FMI outsources its manufacturing, but it designs all of its products on its own and completes all assembly, testing and shipping from its location in Syosset. “[We have] very strong quality assurance throughout the company, custom automatic test stations for data acquisition of each pump and excellent materials traceability,” Pinkerton says.
“[We also perform] continual updates of assembly tools and fixtures with more in-process checks and audits,” he says, adding that its facility is ISO 9001: 2008 certified. That status “assures continual audits of training through manufacturing build instructions and all ISO systems,” Pinkerton continues. “[Our] quality manuals and SOPs are continually reviewed and revised when necessary.”
FMI can perform a quick turnaround when it receives an order for a standard catalog product, he adds. “It normally ships the same day an order is placed,” he says.
But when the company gets a request for a special project, the process is more intricate. “The customer service rep gets all applications info, then reviews that info with engineering to establish exactly what to provide the customer,” he explains.

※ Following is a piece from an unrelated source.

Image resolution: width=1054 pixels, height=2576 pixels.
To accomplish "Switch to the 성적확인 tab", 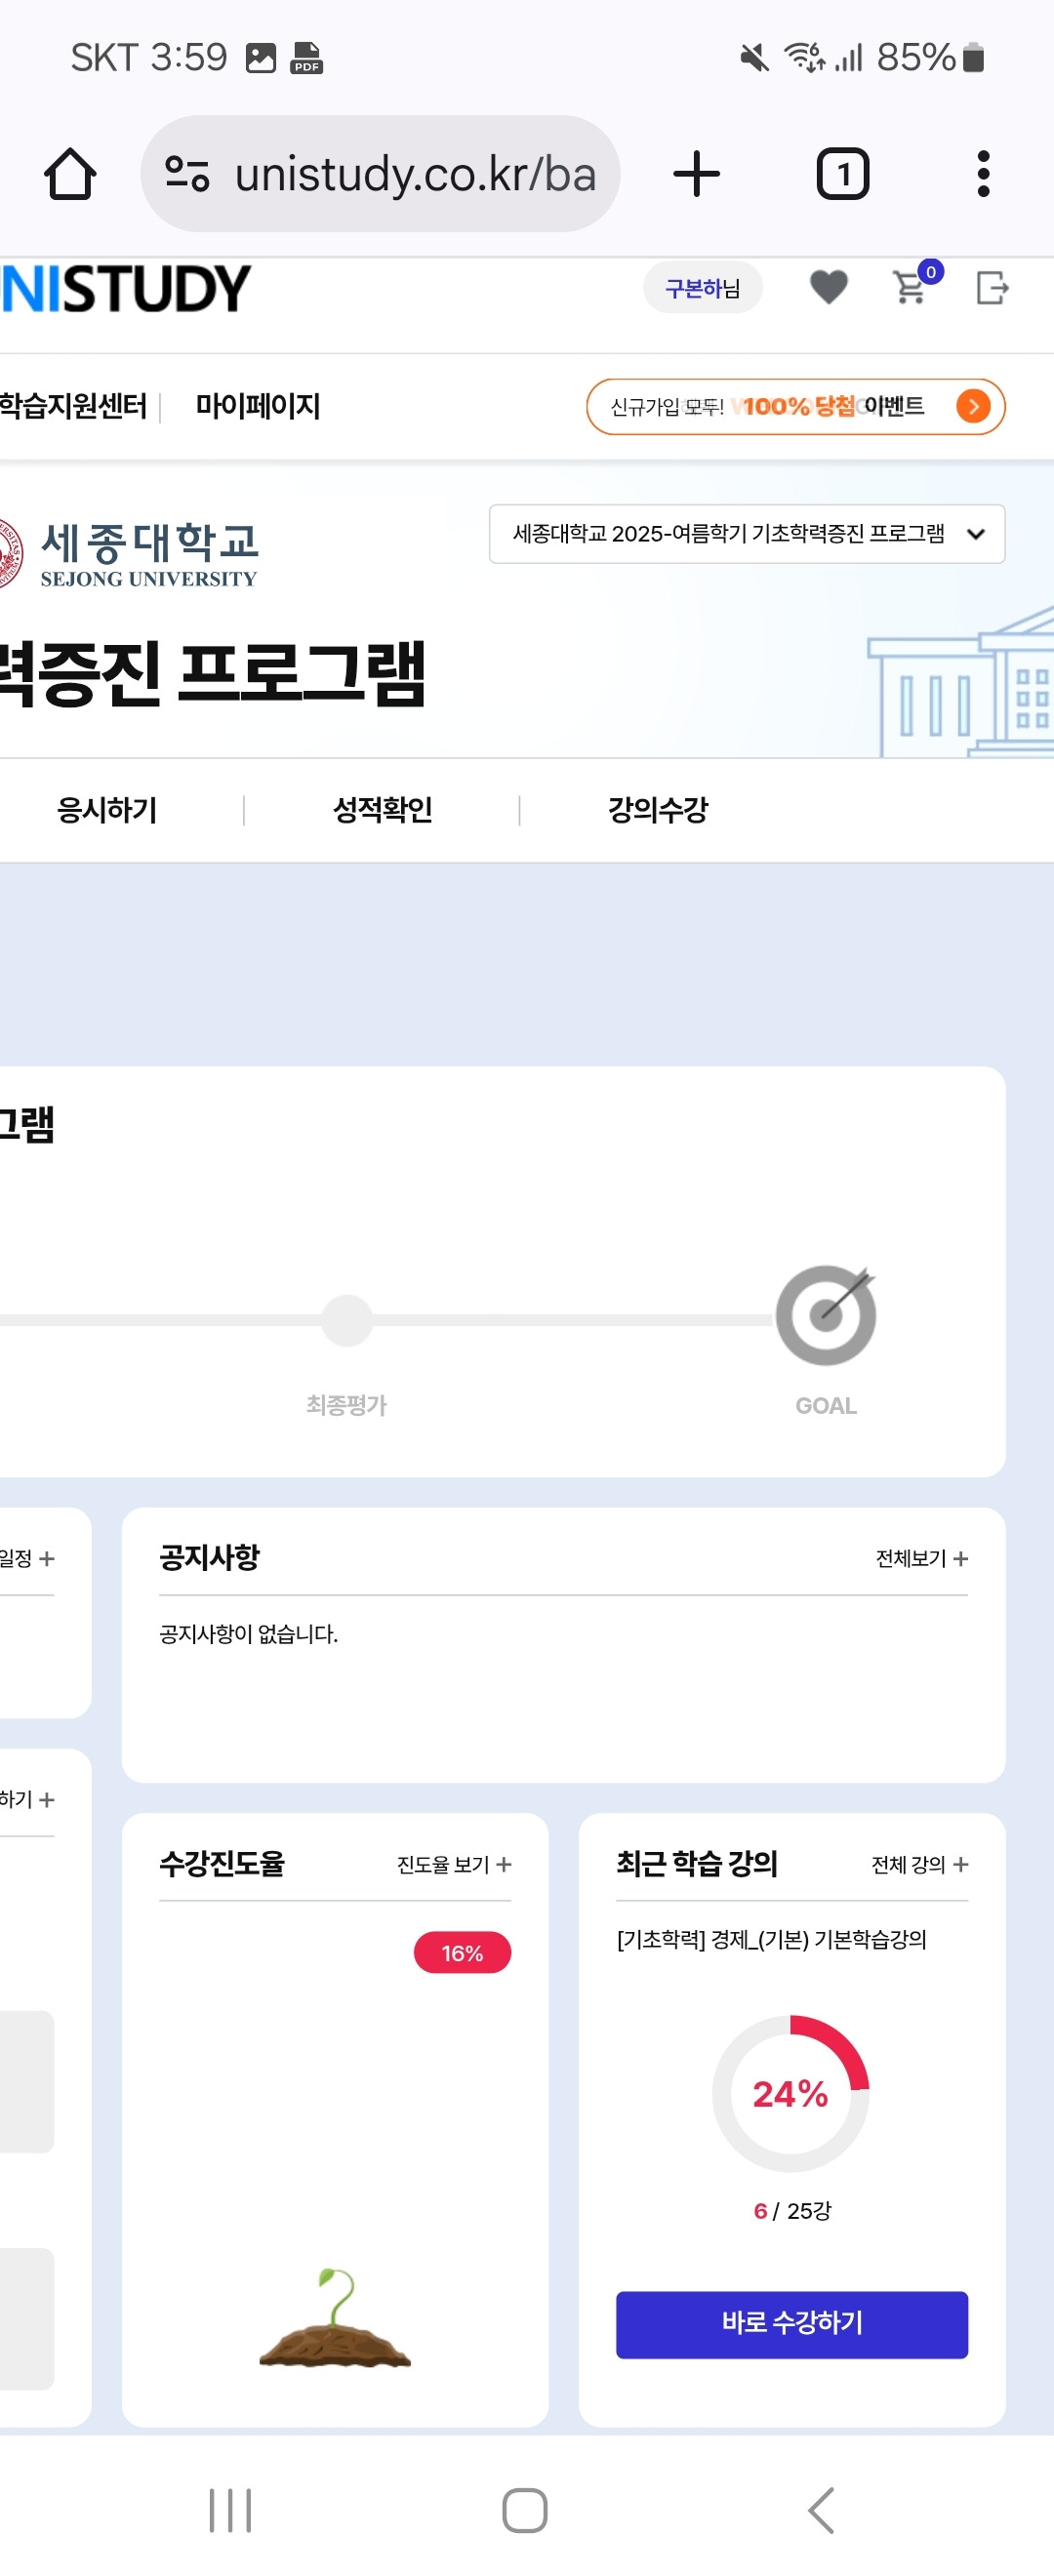I will (384, 811).
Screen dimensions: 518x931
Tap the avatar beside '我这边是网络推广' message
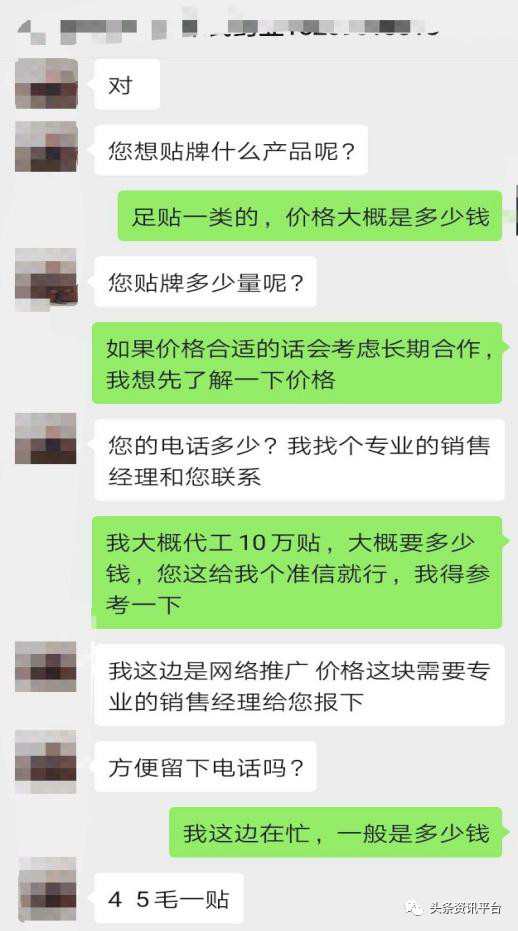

“At that time, the engineering and production manager also review the pump requirements and how [to] choose the pump per spec, create work instructions and any specialty test protocol, and test [the] pump before shipping,” he states.
Pinkerton predicts continued success for FMI. “Our future is in doing what we do better and more efficiently than anyone else,” he says, noting that the company plans to stay “sharp, control costs and keep ahead of the competition in product design.”
He also sees growth for FMI, both in terms of its footprint and business. “We’ve got a lot of capability,” he says. “There’s a lot of good opportunity out there for us involved in synthetic manufacturing for the photocell industry.”
FMI’s unique CeramPump design features only one moving part in the fluid path, which helps distinguish it from other products, President Harry Pinkerton says. “Valve-less pumps work better at low pressure than valved-type pumps, which have accuracy and reliability problems because valves wear, leak, fail and require continued maintenance,” he says.
The FMI CeramPump with ceramic internals also eliminates valve problems created by suspended solids, salts and other crystalizing fluids, he adds.
FMI is a wholly owned subsidiary of Roper Technologies Inc., a technology company. “We provide engineered products and solutions for global niche markets, including software information networks, medical, water, energy and transportation,” Roper says.
“Our strong operating capabilities enable us to convert end-market potential into profitable growth and cash flow in order to create value for our investors,” it says. Roper’s businesses include industrial technology, energy systems and controls, medical and scientific imaging, and RF technology.